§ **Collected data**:
■ ■ ■ ■
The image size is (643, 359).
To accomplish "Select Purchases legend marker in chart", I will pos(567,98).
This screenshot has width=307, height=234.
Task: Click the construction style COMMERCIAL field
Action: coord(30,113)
■ ■ ■ ■
§ **Your task**:
Please return the records above exactly as they are written.

§ **Finished exercise**:
The image size is (643, 359).
To accomplish "Select Purchases legend marker in chart", I will pos(567,98).
This screenshot has width=307, height=234.
Task: Click the construction style COMMERCIAL field
Action: coord(30,113)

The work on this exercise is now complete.